Jovens não acreditam que podem ser infectados, diz psicóloga. Falta falar sobre sexo em casa, complementa enfermeira.
Deu no Fantástico, da Rede Globo, mas poderia ter sido noticiado em qualquer telejornal da região Sudoeste. Na contramão do resto do planeta, a Aids avança no Brasil, sobretudo nos jovens de 15 a 24 anos, cuja contaminação cresceu 53% entre 2006 e 2012 – no mundo, entre 2001 e 2012, o contágio caiu 32%. O mesmo cenário é visto por aqui, onde o Serviço de Atendimento Especializado e Centro de Testagem e Aconselhamento (SAE/CTA) de Francisco Beltrão atende 467 pacientes, na maioria jovens daquela faixa-etária, idosos e homens homossexuais.

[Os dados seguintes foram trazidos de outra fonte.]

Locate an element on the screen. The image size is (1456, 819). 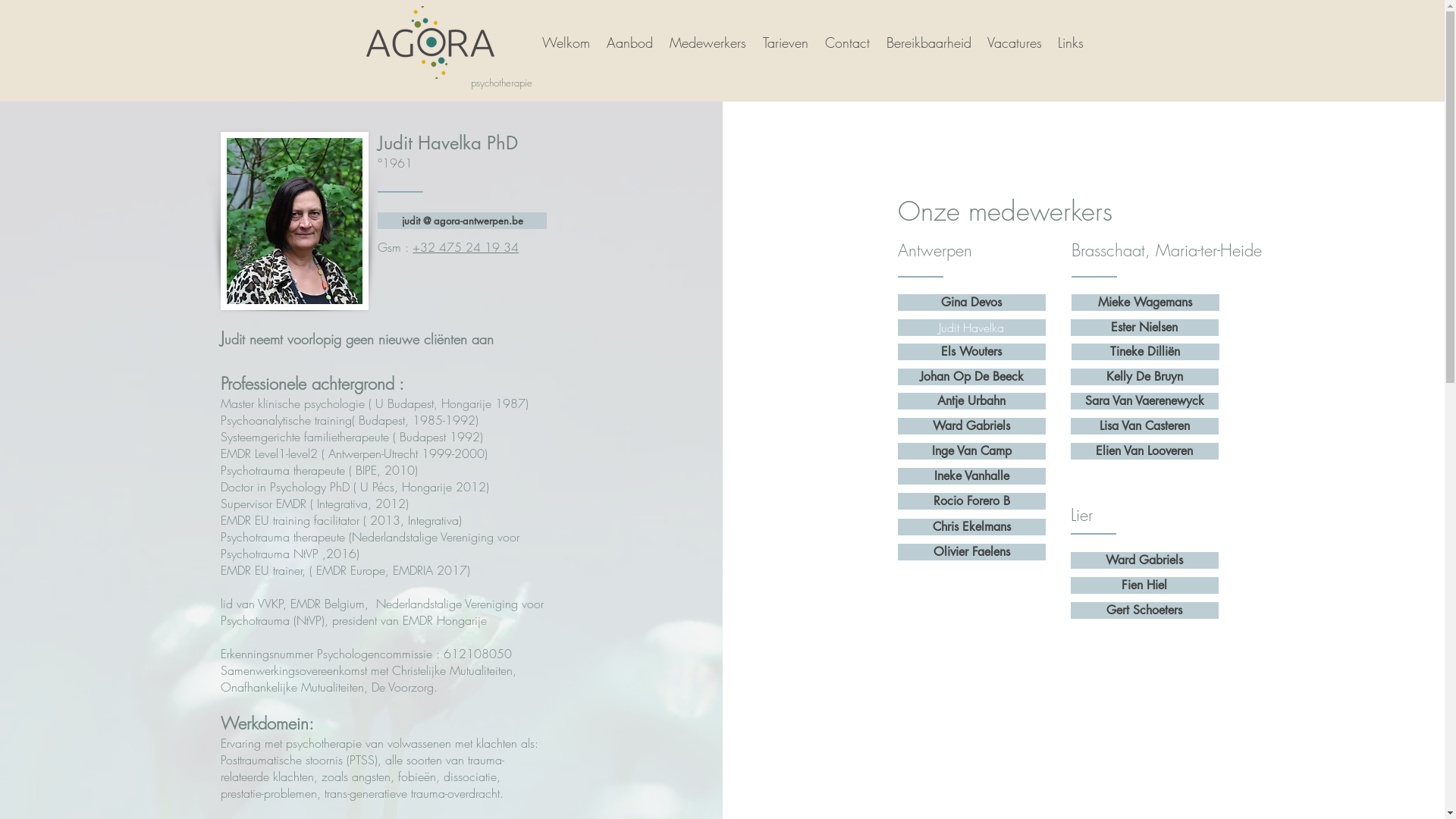
'Inge Van Camp' is located at coordinates (971, 450).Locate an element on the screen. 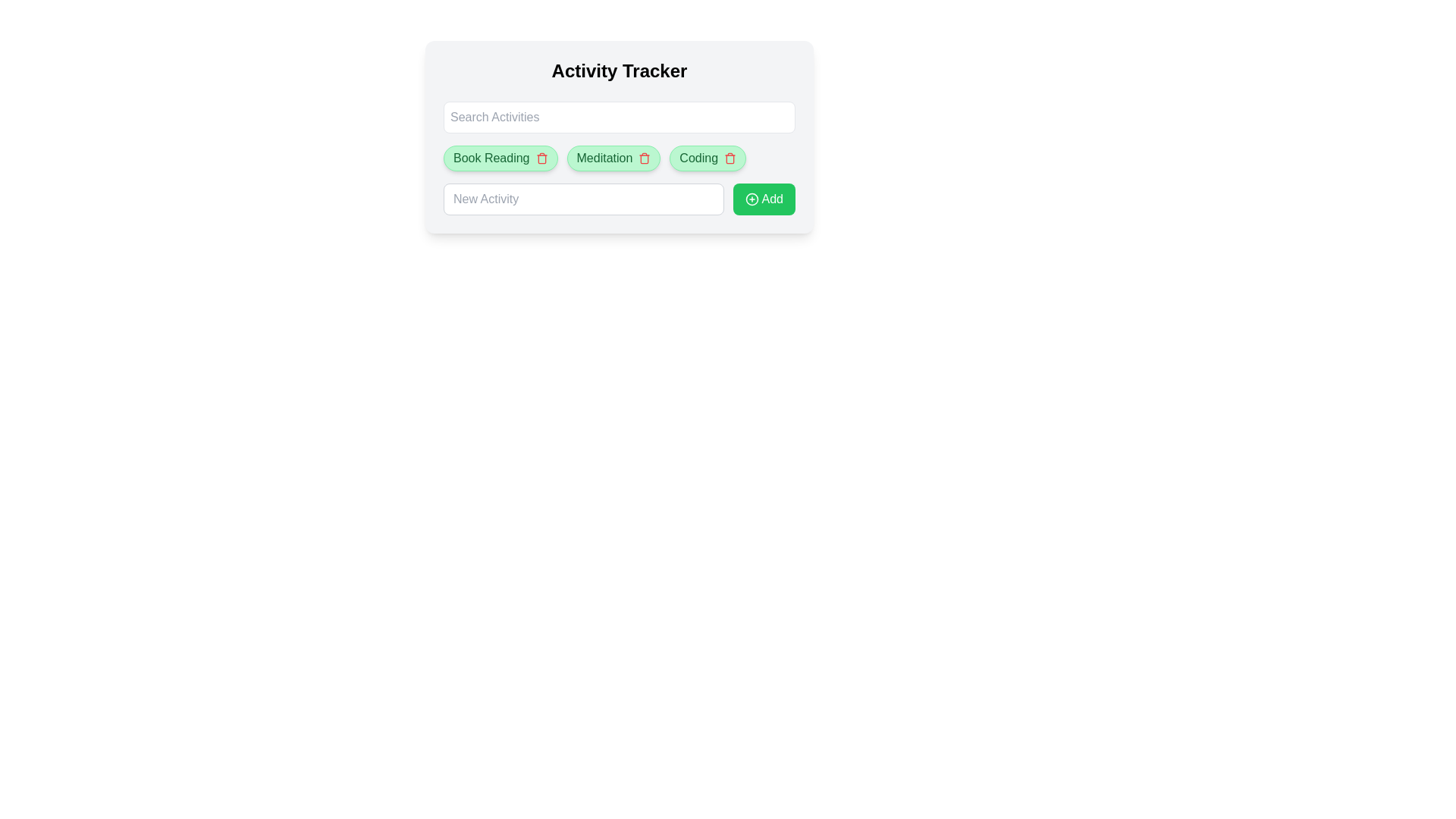  the Activity Label with Remove Icon labeled 'Coding' is located at coordinates (707, 158).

Mesmo com toda a informação e material preventivo disponível – camisinha é distribuída gratuitamente na rede pública de saúde -, há certos tabus que persistem. Um deles está ligado ao estilo de vida atual dos jovens. Na mesma linha em que o doutor Dráuzio Varela tratou o assunto no início da reportagem de domingo, 30, a psicóloga do SAE/CTA, Cláudia Antonelli, aponta a busca desmesurada pelo prazer e um sentimento de “negação” à doença como fatores que dificultam a conscientização de um público teoricamente esclarecido sobre o tema.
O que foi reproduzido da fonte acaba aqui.